Colucci esteve em Floripa ano passado para incentivar seus colegas  mas esse ano quer o pódio (foto: Wander Roberto/ Vipcomm )
Colucci esteve em Floripa ano passado para incentivar seus colegas mas esse ano quer o pódio (foto: Wander Roberto/ Vipcomm )

O brasileiro Reinaldo Colucci vem esse ano para sua terceira disputa do Ironman Brasil e está confiante para ficar entre os três primeiros colocados e ainda mais motivado, já que ano passado não competiu devido à uma lesão. “Esse ano estou numa grande expectativa, ainda mais por que eu estava lá ano passado para incentivar o pessoal e me deu uma grande vontade de competir”, comenta o atleta que possui um oitavo lugar em 2004 e quarto em 2005.

Aos de 21 anos, ele voltou de uma temporada de competições na Ásia há seis semanas, onde disputou a Copa do Mundo (no Japão), como forma de preparação para os Jogos Olímpicos de Pequim 2008. Apesar de almejar pódio e, consequentemente uma classificação para o Mundial do Havaí, ele comenta que se obtiver a vaga não poderá participar.

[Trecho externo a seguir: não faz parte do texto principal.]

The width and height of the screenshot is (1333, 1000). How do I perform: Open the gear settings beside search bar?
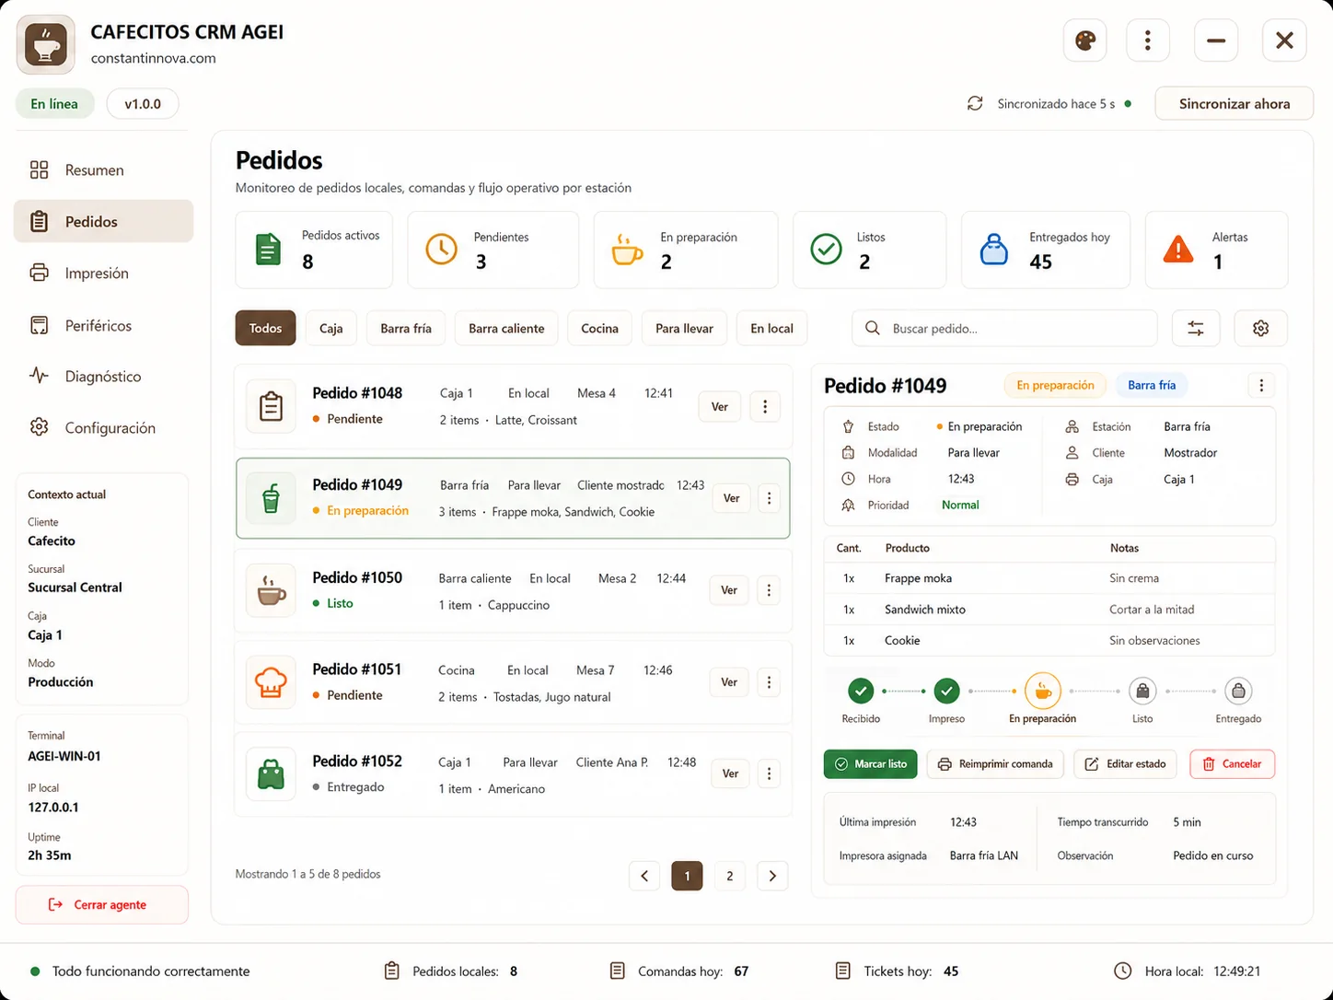tap(1261, 328)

“Esse ano, como estou atrás de índice para os Jogos Olímpicos, vou para Belo Horizonte na etapa da copa do mundo uma semana depois do mundial. Se eu pegar a vaga no Havaí acho que não vou poder disputar”, explica. Como treinamento para a competição ele costuma correr entre 100 e 120 quilômetros, pedalar entre 450 e 500 e nadar 30 semanalmente.

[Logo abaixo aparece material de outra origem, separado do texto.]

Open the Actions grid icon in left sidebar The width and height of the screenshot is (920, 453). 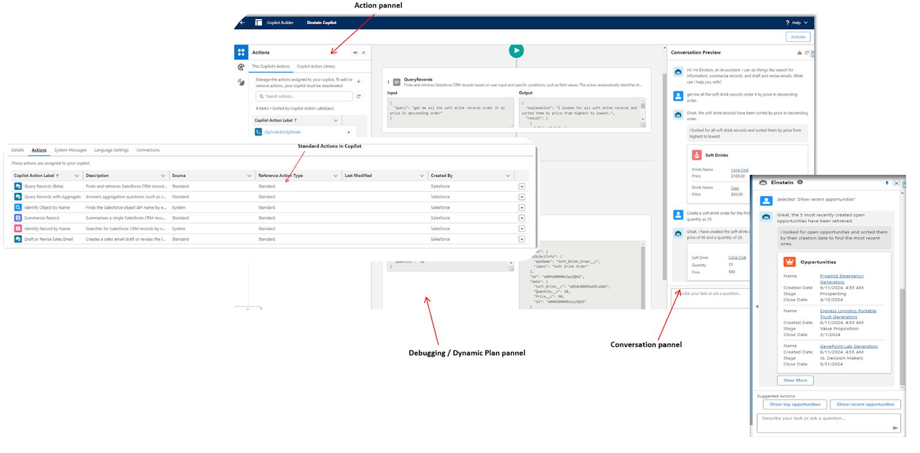[x=241, y=52]
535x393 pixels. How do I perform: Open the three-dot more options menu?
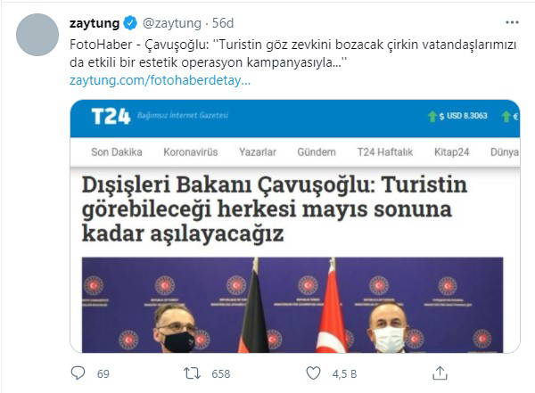pyautogui.click(x=512, y=22)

Sobre os trechos – Ele ressalta que a natação é o trecho em que ele se dá melhor e, por isso, acredita que deve sair da água já entre os primeiros colocados. Já no trecho de bike, assim como a maioria dos competidores, diz que o vento será um complicador. “Sempre a segunda volta tem um vento mais forte do que na primeira. Espero que esse ano esteja parecido com o ano passado, que estava soprando numa direção favorável aos atletas”.

Os organizadores resolveram modificar o percurso de corrida nos últimos dois anos, o que deixou o trajeto mais interessante segundo o triathleta. Antes da mudança, eles corriam um longo trecho longe do público, mas agora passam diversas vezes próximos às pessoas para receberem um incentivo extra. “Costumava ser uma corrida muito solitária, a gente sumia lá em Canasvieiras e ficava muito distante das pessoas. Agora a gente passa na ida e na volta na frente do público e é bem legal”.

Como estratégia, ele diz que deve sair de forma moderada para sentir o ritmo, antes de acelerar por volta do quilômetro 30. “Certamente a corrida é onde se define a prova. Pode-se ter uma vantagem enorme na bike, mas se não correr bem pode prejudicar o resultado”.